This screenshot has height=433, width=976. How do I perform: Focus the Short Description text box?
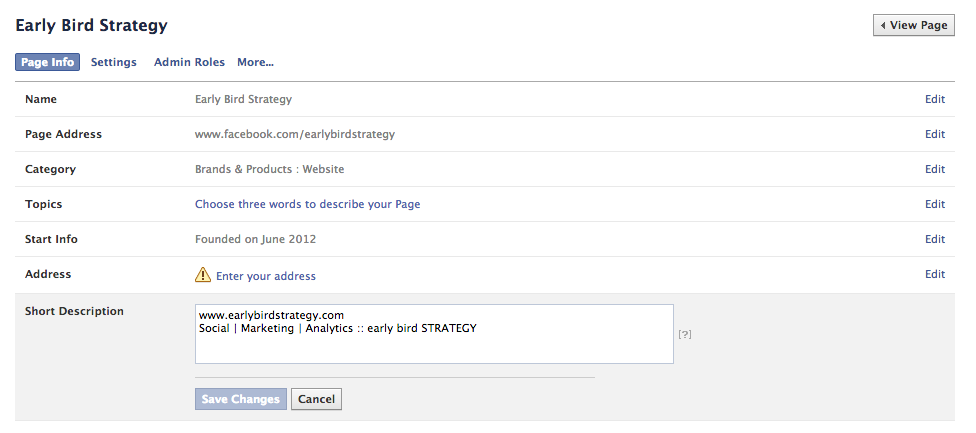[434, 334]
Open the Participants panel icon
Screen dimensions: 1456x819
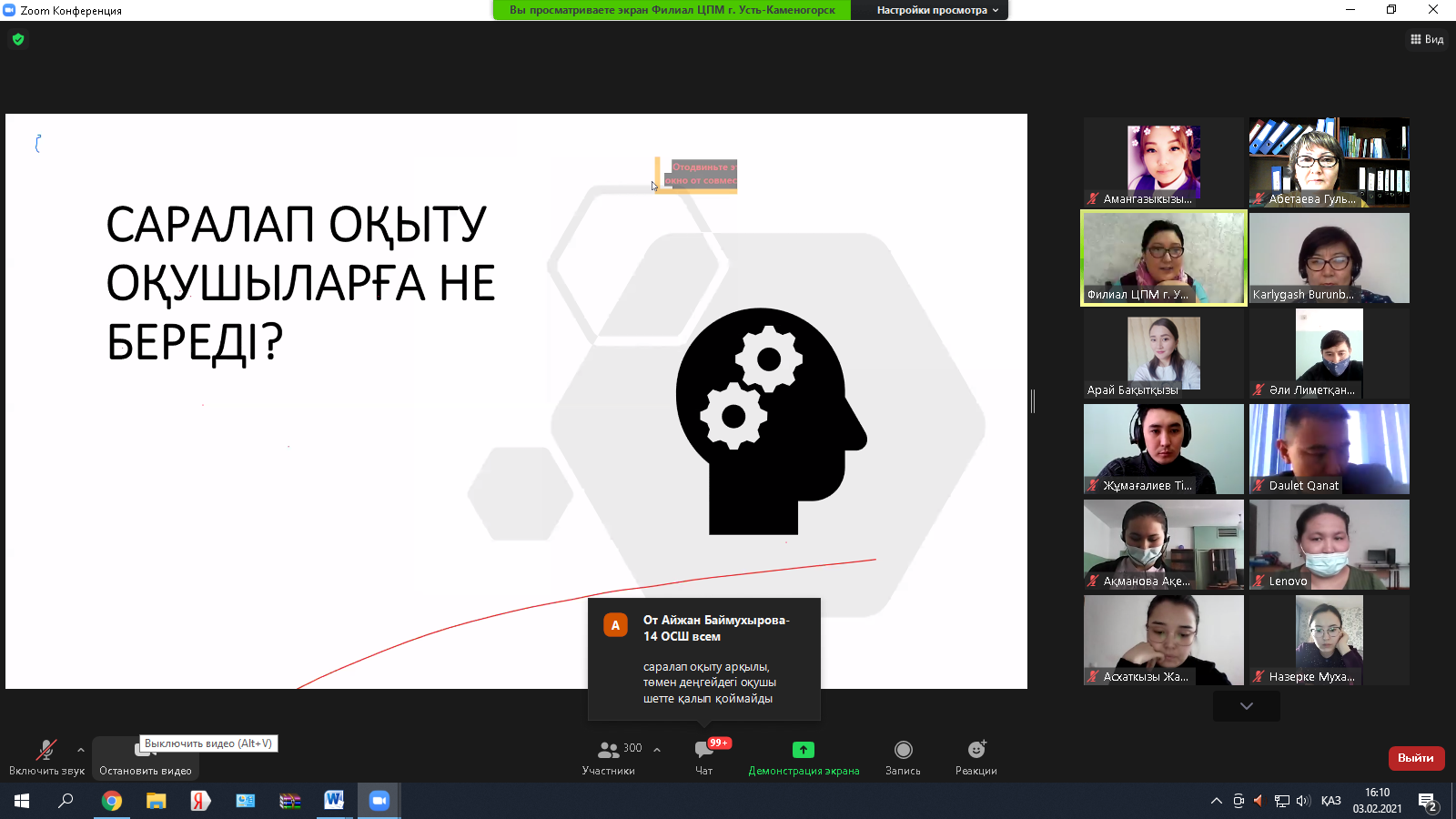pyautogui.click(x=608, y=750)
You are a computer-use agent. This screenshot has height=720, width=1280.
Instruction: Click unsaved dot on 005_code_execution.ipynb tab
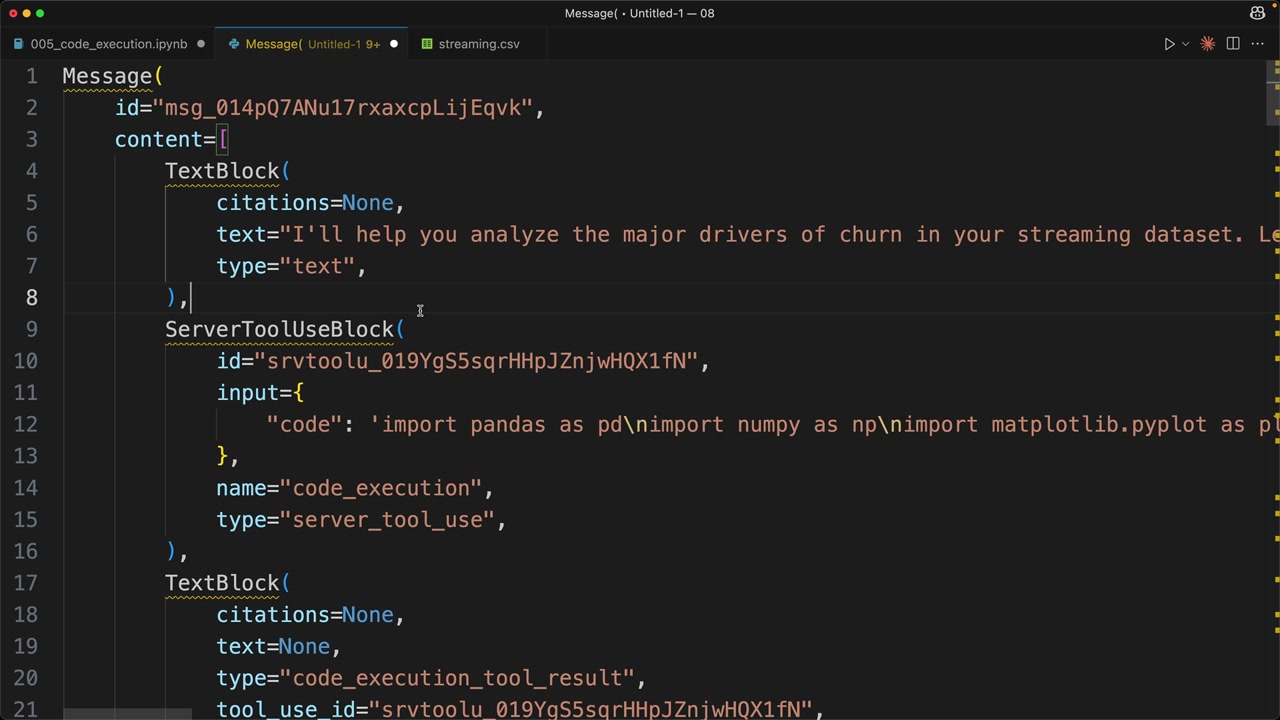201,44
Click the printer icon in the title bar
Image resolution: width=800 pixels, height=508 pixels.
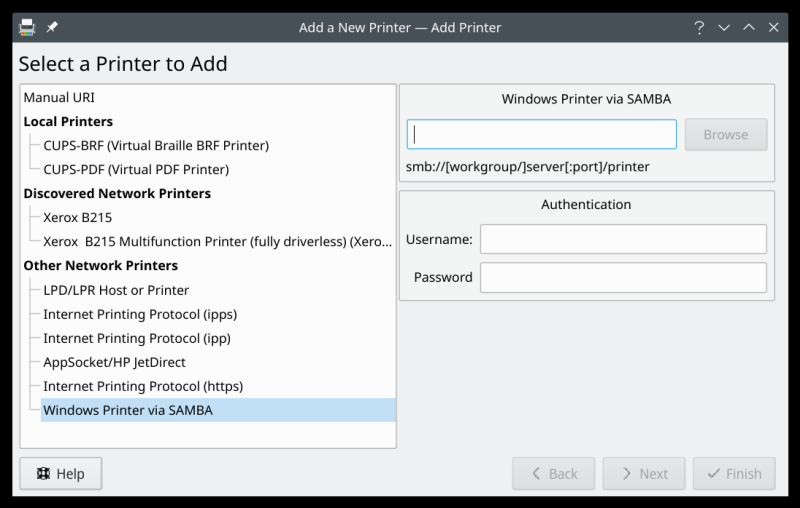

┄┄┄┄┄┄

• _What this task involves_: The records above are to be duplicated exactly, pictures left out.

• _Worked solution_:
This screenshot has height=433, width=976. How do I perform: Focus the Short Description text box?
[434, 334]
Open the Participants panel icon
Screen dimensions: 1456x819
pyautogui.click(x=608, y=750)
You are a computer-use agent. This screenshot has height=720, width=1280.
Instruction: Click unsaved dot on 005_code_execution.ipynb tab
201,44
Click the printer icon in the title bar
Image resolution: width=800 pixels, height=508 pixels.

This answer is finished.